§ Task objective
Write the rows below as a JSON list of strings, with one string per line and blank lines skipped.

§ Data supplied
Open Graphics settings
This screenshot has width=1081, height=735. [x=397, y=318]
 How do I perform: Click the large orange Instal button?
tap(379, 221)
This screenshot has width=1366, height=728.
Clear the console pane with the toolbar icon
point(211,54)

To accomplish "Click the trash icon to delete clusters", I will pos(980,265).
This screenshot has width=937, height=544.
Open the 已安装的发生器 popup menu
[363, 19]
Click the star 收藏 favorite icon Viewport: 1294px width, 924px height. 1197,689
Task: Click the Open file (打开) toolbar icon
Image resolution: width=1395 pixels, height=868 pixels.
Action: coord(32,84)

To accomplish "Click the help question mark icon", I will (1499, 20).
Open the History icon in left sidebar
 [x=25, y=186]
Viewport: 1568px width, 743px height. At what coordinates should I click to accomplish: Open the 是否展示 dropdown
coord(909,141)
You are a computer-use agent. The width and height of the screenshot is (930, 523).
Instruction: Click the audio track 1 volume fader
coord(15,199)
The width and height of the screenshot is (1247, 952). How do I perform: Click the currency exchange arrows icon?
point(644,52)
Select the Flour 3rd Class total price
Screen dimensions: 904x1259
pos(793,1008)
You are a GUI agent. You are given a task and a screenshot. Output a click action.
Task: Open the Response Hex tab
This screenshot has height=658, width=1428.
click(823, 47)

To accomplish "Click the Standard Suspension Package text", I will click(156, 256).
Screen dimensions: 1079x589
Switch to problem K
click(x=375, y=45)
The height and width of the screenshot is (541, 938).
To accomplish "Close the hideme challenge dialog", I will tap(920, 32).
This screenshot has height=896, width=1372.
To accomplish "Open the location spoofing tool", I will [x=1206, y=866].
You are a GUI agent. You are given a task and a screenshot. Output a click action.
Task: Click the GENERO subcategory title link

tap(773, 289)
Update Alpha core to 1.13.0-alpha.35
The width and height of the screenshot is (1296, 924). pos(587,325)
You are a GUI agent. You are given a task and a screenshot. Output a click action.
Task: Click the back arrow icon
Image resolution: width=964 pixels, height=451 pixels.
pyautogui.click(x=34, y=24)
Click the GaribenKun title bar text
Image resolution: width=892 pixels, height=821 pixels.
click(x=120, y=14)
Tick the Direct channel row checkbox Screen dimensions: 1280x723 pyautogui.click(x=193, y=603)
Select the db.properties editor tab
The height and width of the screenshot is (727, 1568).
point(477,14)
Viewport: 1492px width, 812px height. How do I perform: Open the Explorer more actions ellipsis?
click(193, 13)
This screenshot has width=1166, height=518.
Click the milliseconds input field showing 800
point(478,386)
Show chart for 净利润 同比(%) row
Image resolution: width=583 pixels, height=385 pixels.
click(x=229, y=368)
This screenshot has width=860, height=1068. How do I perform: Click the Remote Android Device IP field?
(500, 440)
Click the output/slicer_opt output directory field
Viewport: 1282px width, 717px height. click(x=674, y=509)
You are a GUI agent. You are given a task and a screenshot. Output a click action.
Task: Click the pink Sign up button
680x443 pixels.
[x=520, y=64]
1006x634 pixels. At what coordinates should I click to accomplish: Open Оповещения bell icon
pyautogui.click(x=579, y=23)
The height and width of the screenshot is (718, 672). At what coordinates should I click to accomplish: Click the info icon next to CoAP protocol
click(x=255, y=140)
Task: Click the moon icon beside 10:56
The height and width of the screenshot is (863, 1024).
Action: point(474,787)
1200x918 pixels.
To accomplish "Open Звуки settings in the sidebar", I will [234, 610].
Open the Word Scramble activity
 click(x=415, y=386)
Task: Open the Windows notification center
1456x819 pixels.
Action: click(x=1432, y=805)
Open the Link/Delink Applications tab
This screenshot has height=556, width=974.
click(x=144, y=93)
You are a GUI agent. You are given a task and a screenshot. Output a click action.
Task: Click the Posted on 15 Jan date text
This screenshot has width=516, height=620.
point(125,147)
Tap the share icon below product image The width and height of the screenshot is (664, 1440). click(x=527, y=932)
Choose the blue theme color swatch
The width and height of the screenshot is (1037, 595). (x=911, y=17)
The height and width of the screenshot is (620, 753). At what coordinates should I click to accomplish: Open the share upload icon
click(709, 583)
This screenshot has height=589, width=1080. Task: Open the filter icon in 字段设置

§ Written solution
[
  "Open Graphics settings",
  "This screenshot has width=1081, height=735. [x=397, y=318]",
  " How do I perform: Click the large orange Instal button?",
  "tap(379, 221)",
  "This screenshot has width=1366, height=728.",
  "Clear the console pane with the toolbar icon",
  "point(211,54)",
  "To accomplish \"Click the trash icon to delete clusters\", I will pos(980,265).",
  "This screenshot has width=937, height=544.",
  "Open the 已安装的发生器 popup menu",
  "[363, 19]",
  "Click the star 收藏 favorite icon Viewport: 1294px width, 924px height. 1197,689",
  "Task: Click the Open file (打开) toolbar icon",
  "Image resolution: width=1395 pixels, height=868 pixels.",
  "Action: coord(32,84)",
  "To accomplish \"Click the help question mark icon\", I will (1499, 20).",
  "Open the History icon in left sidebar",
  " [x=25, y=186]",
  "Viewport: 1568px width, 743px height. At what coordinates should I click to accomplish: Open the 是否展示 dropdown",
  "coord(909,141)",
  "You are a computer-use agent. The width and height of the screenshot is (930, 523).",
  "Instruction: Click the audio track 1 volume fader",
  "coord(15,199)",
  "The width and height of the screenshot is (1247, 952). How do I perform: Click the currency exchange arrows icon?",
  "point(644,52)",
  "Select the Flour 3rd Class total price",
  "Screen dimensions: 904x1259",
  "pos(793,1008)",
  "You are a GUI agent. You are given a task and a screenshot. Output a click action.",
  "Task: Open the Response Hex tab",
  "This screenshot has height=658, width=1428.",
  "click(823, 47)",
  "To accomplish \"Click the Standard Suspension Package text\", I will click(156, 256).",
  "Screen dimensions: 1079x589",
  "Switch to problem K",
  "click(x=375, y=45)",
  "The height and width of the screenshot is (541, 938).",
  "To accomplish \"Close the hideme challenge dialog\", I will tap(920, 32).",
  "This screenshot has height=896, width=1372.",
  "To accomplish \"Open the location spoofing tool\", I will [x=1206, y=866].",
  "You are a GUI agent. You are given a task and a screenshot. Output a click action.",
  "Task: Click the GENERO subcategory title link",
  "tap(773, 289)",
  "Update Alpha core to 1.13.0-alpha.35",
  "The width and height of the screenshot is (1296, 924). pos(587,325)",
  "You are a GUI agent. You are given a task and a screenshot. Output a click action.",
  "Task: Click the back arrow icon",
  "Image resolution: width=964 pixels, height=451 pixels.",
  "pyautogui.click(x=34, y=24)",
  "Click the GaribenKun title bar text",
  "Image resolution: width=892 pixels, height=821 pixels.",
  "click(x=120, y=14)",
  "Tick the Direct channel row checkbox Screen dimensions: 1280x723 pyautogui.click(x=193, y=603)",
  "Select the db.properties editor tab",
  "The height and width of the screenshot is (727, 1568).",
  "point(477,14)",
  "Viewport: 1492px width, 812px height. How do I perform: Open the Explorer more actions ellipsis?",
  "click(193, 13)",
  "This screenshot has width=1166, height=518.",
  "Click the milliseconds input field showing 800",
  "point(478,386)",
  "Show chart for 净利润 同比(%) row",
  "Image resolution: width=583 pixels, height=385 pixels.",
  "click(x=229, y=368)",
  "This screenshot has width=860, height=1068. How do I perform: Click the Remote Android Device IP field?",
  "(500, 440)",
  "Click the output/slicer_opt output directory field",
  "Viewport: 1282px width, 717px height. click(x=674, y=509)",
  "You are a GUI agent. You are given a task and a screenshot. Output a click action.",
  "Task: Click the pink Sign up button",
  "680x443 pixels.",
  "[x=520, y=64]",
  "1006x634 pixels. At what coordinates should I click to accomplish: Open Оповещения bell icon",
  "pyautogui.click(x=579, y=23)",
  "The height and width of the screenshot is (718, 672). At what coordinates should I click to accomplish: Click the info icon next to CoAP protocol",
  "click(x=255, y=140)",
  "Task: Click the moon icon beside 10:56",
  "The height and width of the screenshot is (863, 1024).",
  "Action: point(474,787)",
  "1200x918 pixels.",
  "To accomplish \"Open Звуки settings in the sidebar\", I will [234, 610].",
  "Open the Word Scramble activity",
  " click(x=415, y=386)",
  "Task: Open the Windows notification center",
  "1456x819 pixels.",
  "Action: click(x=1432, y=805)",
  "Open the Link/Delink Applications tab",
  "This screenshot has height=556, width=974.",
  "click(x=144, y=93)",
  "You are a GUI agent. You are given a task and a screenshot. Output a click action.",
  "Task: Click the Posted on 15 Jan date text",
  "This screenshot has width=516, height=620.",
  "point(125,147)",
  "Tap the share icon below product image The width and height of the screenshot is (664, 1440). click(x=527, y=932)",
  "Choose the blue theme color swatch",
  "The width and height of the screenshot is (1037, 595). (x=911, y=17)",
  "The height and width of the screenshot is (620, 753). At what coordinates should I click to accomplish: Open the share upload icon",
  "click(709, 583)",
  "This screenshot has height=589, width=1080. Task: Open the filter icon in 字段设置"
]